Lay out the entries below, from the line containing "The image size is (790, 497)." through the line containing "coord(162,482)", both included, as a Markdown table with the columns Row and Line. Number the rows in order, put each line in its own row, and skip any blank lines.

------------------------

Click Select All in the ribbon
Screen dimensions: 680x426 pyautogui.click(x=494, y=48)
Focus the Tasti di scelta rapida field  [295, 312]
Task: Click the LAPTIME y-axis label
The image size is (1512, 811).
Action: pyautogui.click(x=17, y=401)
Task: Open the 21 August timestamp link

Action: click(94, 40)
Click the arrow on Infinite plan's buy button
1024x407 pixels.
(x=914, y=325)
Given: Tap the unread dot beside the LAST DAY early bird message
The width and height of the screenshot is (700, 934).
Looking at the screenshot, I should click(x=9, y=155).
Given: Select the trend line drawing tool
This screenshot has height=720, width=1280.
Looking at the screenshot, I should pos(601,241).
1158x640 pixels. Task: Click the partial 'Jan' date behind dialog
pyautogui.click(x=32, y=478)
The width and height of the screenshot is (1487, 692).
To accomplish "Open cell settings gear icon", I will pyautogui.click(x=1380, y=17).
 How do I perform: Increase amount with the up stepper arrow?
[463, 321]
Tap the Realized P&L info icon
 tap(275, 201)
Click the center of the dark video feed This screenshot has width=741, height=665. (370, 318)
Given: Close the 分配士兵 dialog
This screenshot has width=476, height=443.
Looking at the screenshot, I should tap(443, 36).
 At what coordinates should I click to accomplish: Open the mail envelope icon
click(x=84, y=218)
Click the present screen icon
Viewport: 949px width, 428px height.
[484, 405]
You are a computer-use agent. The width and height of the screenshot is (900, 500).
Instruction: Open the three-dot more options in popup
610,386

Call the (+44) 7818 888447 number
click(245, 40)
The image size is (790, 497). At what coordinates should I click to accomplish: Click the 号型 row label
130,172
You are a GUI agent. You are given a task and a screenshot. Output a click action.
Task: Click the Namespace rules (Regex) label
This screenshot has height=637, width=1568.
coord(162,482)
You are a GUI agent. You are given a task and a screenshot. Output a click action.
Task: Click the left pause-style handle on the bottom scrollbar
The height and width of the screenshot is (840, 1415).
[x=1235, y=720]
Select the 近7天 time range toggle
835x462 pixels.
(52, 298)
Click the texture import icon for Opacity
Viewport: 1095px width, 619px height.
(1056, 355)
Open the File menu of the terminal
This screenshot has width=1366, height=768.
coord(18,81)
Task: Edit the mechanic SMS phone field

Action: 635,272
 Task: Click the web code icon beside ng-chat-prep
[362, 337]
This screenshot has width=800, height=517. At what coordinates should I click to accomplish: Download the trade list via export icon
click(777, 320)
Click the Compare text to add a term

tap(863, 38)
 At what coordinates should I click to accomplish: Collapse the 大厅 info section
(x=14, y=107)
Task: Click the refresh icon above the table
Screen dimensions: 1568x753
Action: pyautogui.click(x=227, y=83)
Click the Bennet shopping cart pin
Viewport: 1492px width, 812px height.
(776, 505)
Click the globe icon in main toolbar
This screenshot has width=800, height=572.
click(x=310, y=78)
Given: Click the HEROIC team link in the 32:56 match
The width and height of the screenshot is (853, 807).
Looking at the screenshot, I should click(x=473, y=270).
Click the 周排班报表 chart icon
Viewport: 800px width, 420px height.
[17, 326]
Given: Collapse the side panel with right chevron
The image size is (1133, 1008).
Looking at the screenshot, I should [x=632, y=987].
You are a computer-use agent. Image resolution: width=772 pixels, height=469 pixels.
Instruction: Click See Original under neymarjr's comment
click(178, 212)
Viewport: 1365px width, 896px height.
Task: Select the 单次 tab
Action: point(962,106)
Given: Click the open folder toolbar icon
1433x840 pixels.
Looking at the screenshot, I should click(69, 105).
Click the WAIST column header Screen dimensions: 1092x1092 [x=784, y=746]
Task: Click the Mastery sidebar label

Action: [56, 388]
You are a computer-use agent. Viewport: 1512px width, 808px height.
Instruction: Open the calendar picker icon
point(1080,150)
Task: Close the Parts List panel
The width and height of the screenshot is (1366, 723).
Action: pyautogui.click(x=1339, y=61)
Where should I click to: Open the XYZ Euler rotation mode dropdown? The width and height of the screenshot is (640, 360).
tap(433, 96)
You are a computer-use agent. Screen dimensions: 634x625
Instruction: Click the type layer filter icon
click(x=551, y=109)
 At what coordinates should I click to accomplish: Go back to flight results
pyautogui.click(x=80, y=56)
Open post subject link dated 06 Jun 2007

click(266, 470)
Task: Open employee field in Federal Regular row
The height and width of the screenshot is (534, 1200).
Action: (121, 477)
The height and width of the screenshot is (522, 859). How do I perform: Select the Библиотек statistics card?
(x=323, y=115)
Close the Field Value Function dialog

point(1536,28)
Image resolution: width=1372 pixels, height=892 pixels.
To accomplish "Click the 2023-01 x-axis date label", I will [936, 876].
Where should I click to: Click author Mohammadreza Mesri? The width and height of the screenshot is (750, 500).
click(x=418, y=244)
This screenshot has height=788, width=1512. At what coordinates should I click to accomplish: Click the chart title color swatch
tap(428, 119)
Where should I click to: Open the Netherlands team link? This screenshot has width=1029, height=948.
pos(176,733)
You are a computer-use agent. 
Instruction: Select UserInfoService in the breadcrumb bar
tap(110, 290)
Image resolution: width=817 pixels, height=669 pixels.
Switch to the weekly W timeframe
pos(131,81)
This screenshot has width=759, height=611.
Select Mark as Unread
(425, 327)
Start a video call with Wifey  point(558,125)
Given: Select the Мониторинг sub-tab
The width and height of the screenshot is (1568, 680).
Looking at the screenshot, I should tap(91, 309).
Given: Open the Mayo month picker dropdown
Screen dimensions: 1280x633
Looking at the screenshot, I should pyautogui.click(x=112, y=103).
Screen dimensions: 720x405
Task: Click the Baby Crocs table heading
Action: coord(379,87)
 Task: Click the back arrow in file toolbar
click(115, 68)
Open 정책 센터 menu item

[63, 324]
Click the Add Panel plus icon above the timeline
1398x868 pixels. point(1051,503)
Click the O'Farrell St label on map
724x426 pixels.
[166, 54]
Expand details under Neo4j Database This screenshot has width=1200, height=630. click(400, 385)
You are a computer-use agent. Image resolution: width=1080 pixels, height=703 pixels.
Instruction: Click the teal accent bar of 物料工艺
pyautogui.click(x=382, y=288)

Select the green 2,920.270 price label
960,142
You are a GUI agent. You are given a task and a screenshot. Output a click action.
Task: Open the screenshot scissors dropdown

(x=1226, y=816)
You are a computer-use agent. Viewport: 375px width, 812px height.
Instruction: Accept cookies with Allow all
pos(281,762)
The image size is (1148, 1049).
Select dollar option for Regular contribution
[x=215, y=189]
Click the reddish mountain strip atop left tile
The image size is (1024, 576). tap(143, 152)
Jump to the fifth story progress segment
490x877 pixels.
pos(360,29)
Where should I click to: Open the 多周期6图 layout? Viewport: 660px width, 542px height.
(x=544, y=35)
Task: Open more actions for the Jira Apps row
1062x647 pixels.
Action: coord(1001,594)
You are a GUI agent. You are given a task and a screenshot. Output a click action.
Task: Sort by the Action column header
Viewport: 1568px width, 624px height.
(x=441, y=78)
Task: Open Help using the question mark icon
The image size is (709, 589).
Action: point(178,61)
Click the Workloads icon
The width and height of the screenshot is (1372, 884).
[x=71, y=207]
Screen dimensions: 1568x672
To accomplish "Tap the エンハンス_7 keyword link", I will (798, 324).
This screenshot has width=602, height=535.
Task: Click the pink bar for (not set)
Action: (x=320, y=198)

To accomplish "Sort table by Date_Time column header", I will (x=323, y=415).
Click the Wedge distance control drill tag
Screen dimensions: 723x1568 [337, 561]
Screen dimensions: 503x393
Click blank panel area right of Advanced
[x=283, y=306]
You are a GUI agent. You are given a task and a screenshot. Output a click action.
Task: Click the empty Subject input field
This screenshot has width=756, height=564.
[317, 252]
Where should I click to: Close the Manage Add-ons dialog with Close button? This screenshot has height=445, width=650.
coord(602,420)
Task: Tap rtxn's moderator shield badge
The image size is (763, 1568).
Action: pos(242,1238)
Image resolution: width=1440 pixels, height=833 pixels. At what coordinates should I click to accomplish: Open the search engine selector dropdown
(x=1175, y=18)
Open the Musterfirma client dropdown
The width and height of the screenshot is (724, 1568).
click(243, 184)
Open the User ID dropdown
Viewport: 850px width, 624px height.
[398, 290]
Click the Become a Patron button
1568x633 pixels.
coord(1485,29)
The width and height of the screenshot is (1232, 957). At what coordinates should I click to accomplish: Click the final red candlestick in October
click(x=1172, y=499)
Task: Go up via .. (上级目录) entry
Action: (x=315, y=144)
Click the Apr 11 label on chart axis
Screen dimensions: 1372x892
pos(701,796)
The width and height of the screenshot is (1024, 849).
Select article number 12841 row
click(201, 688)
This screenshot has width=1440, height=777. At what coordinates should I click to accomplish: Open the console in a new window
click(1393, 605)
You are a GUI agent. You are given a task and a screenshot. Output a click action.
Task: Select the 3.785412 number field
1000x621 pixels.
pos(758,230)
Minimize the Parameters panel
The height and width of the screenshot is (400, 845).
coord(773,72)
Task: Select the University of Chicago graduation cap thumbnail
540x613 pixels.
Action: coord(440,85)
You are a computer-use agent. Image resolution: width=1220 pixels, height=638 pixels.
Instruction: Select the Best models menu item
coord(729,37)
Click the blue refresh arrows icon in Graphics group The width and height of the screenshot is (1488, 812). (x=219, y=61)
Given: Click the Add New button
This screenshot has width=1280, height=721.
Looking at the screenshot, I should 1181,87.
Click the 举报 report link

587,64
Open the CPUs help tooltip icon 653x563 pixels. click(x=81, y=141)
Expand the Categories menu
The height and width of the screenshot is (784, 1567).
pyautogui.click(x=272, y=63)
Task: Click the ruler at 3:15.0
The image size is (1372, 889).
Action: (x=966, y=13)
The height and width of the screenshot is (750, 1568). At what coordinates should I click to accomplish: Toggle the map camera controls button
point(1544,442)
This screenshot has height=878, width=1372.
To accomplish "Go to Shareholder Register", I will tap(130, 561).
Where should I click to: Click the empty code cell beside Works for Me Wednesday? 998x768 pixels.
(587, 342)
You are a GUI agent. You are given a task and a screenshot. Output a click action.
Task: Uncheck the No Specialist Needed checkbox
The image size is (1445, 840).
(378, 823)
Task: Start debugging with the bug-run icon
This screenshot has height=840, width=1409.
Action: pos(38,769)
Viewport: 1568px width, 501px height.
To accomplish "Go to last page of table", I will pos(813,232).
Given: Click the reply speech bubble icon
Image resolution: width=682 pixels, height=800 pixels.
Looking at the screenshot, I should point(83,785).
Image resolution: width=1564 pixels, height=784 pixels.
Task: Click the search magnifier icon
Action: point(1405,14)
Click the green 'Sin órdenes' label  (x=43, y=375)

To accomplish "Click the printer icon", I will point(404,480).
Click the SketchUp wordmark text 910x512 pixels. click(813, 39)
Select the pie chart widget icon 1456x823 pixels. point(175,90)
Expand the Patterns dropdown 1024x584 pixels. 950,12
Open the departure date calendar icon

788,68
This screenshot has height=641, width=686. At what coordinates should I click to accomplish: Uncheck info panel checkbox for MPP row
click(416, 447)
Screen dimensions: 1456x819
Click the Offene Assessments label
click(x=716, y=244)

------------------------

▸ Solution to the problem
| Row | Line |
|---|---|
| 1 | The image size is (790, 497). At what coordinates should I click to accomplish: Click the 号型 row label |
| 2 | 130,172 |
| 3 | You are a GUI agent. You are given a task and a screenshot. Output a click action. |
| 4 | Task: Click the Namespace rules (Regex) label |
| 5 | This screenshot has height=637, width=1568. |
| 6 | coord(162,482) |